Regardless of the specific words or actions that get a football player in trouble with his team, the ultimate decision regarding the player’s future often hinge on factors other than the bright line of right vs. wrong. As noted yesterday, football teams (and plenty of other sports teams) have for years employed a double standard when it comes to discipline. The better the player, the more likely the team will accept an apology and/or enable an excuse. The worse the player, the more likely he ends up being thrown overboard to set an example of things that can’t and won’t be tolerated.
For DeSean Jackson, whose idiotic at very best and deliberately anti-Semitic at worst social-media post has justifiably gotten him in hot water with the Eagles, the potential football impact of cutting him as a result of his behavior includes a potential financial impact. As Adam Schefter of ESPN reported on Tuesday, the decision on DeSean’s future ultimately could hinge on whether the Eagles can escape $4.8 million in guaranteed salary for 2020.
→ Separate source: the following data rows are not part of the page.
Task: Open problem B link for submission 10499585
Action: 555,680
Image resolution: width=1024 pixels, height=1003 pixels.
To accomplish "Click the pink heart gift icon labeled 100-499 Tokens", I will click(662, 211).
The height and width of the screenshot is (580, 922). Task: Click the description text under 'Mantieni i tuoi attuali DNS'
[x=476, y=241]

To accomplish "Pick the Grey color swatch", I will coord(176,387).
That’s not speculation or analysis from Schefter; someone with the Eagles undoubtedly told him that, if the Eagles can avoid owing him $4.8 million for 2020, they’ll be more likely to cut him in response to his actions.
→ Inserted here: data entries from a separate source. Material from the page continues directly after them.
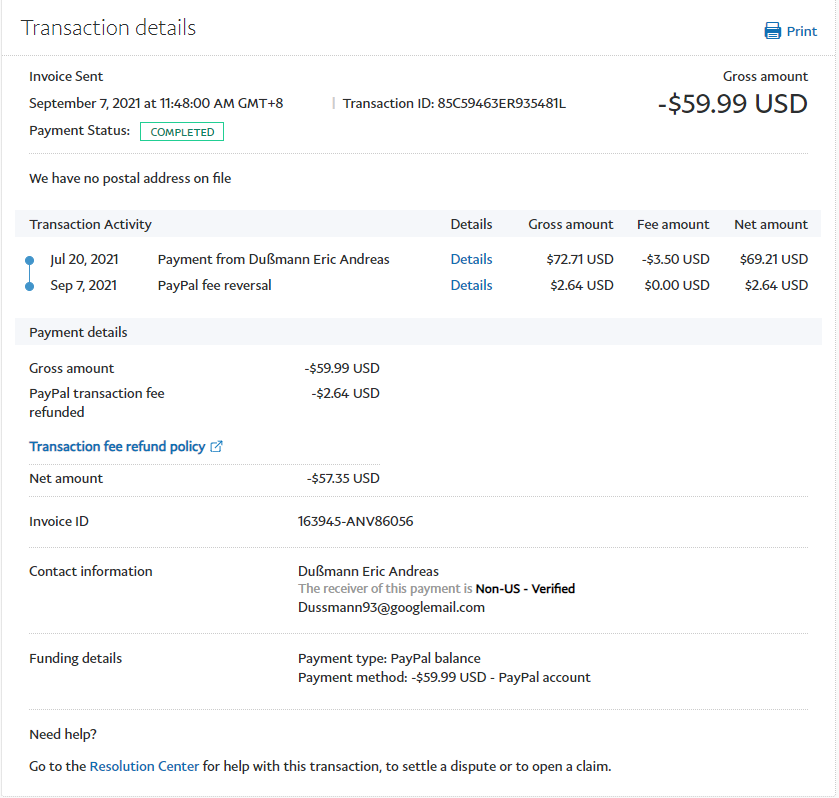This screenshot has height=798, width=839.
Task: Select the Payment from Dußmann Eric Andreas entry
Action: click(x=273, y=259)
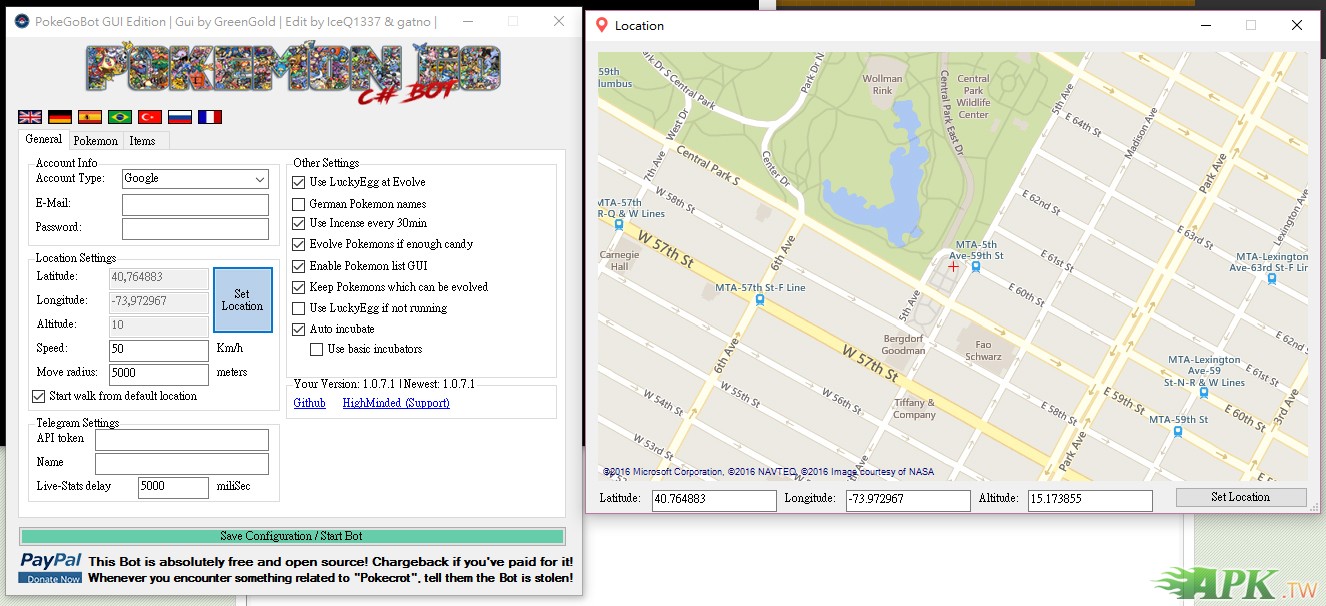Image resolution: width=1326 pixels, height=606 pixels.
Task: Open the Github link
Action: 309,403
The fact that Jackson hasn’t already been cut suggests that the Eagles aren’t confident that Jackson’s decision to post a highlighted passage of a supposed Hitler quote justifies wiping nearly $5 million in fully-guaranteed pay off the books. And for good reason. PFT has obtained the relevant language from Jackson’s contract that would extinguish the guaranteed salary, and the Eagles have far from a slam-dunk case to void the payment.
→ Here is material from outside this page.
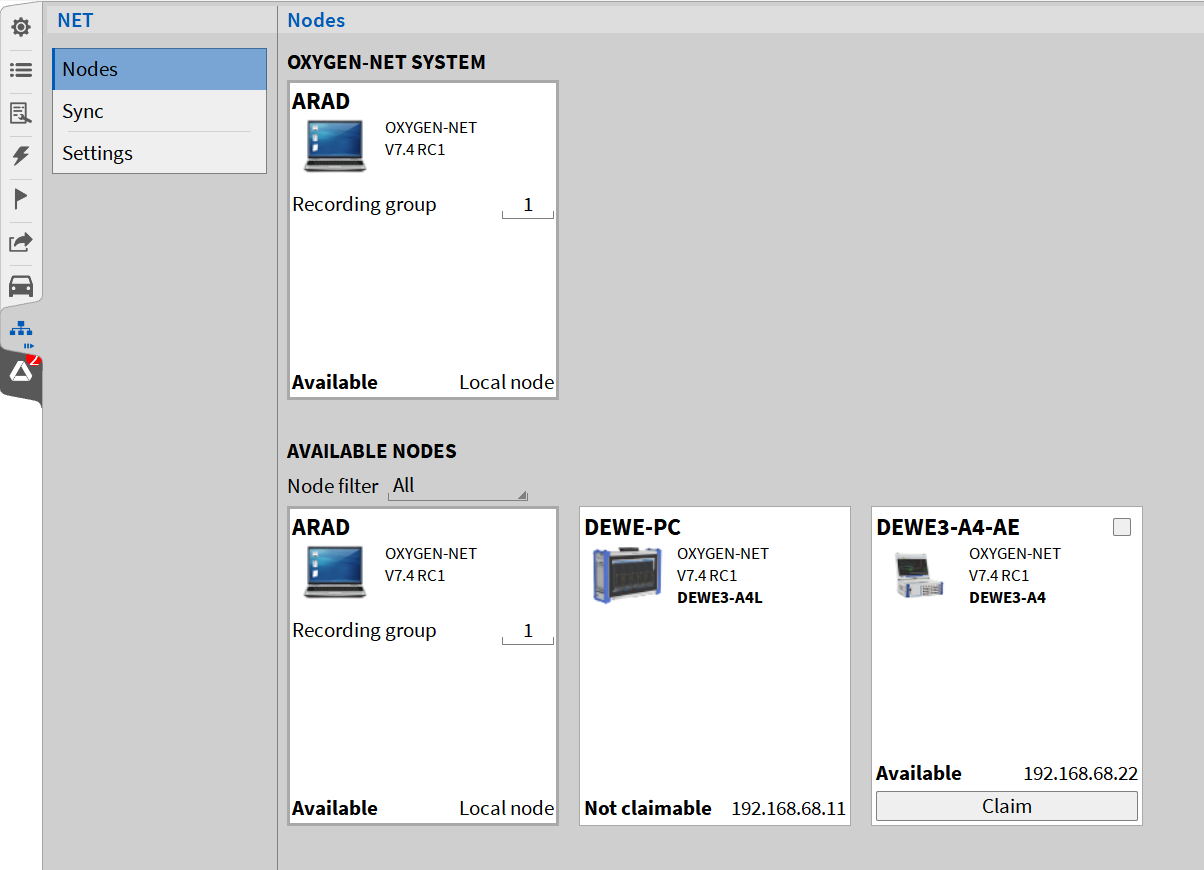
Task: Click Recording group field in Available Nodes ARAD
Action: (528, 632)
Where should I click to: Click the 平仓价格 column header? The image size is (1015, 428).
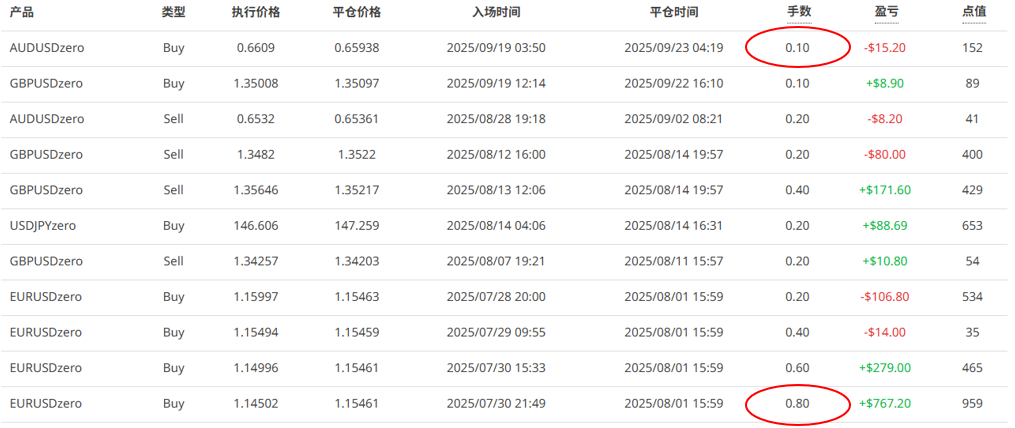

A suspension by the league or the team would cancel the guarantee, but a suspension for a social-media post unrelated to the league or the team would be hard to defend. At best, the broad and vague catch-all provision under the Personal Conduct Policy could apply. It encompasses behavior that “undermines or puts at risk the integrity of the NFL, NFL clubs, or NFL personnel.” However, this is a league policy. The NFL’s statement on the issue made it clear that the team, not the league, will be handling the situation.
A suspension imposed by the Eagles for conduct detrimental to the team would be difficult to defend, given that the Eagles set a precedent in 2013 when not suspending receiver Riley Cooper, who was caught on camera using a racial slur.
Another portion of Jackson’s contract potentially applies, when it comes to possibly invalidating his guaranteed pay: “Player makes any public comment (including, but not limited to, any newspaper, magazine, television station, radio station, Internet, via social media) or takes action that Club reasonably determines, in its sole discretion, (i) breaches a material obligation of loyalty to Club and/or (ii) materially undermines the public’s respect for or is criticizing of Club, Player’s teammates, Club’s ownership, Club coaches, Club management, any of Club’s operations or policies, or the NFL.” But that’s a broad and arguably vague provision, and Jackson would argue (especially with $4.8 million hanging in the balance) that the conduct has no specific relevance to the team.
So it’s likely that the Eagles can’t shake free of the $4.8 million obligation to Jackson. Unless they can find someone to assume that payment along with another $1.4 million in base salary via trade, the Eagles best approach as a business proposition would be to find a way to move forward with Jackson on the roster.
That’s not an excuse or justification for what he did. The point is that these issues become complicated by other factors. If Jackson was an undrafted free agent at the bottom of the roster, he’d already be gone. Given his skills and his contract, for now it looks like he’s going to stay.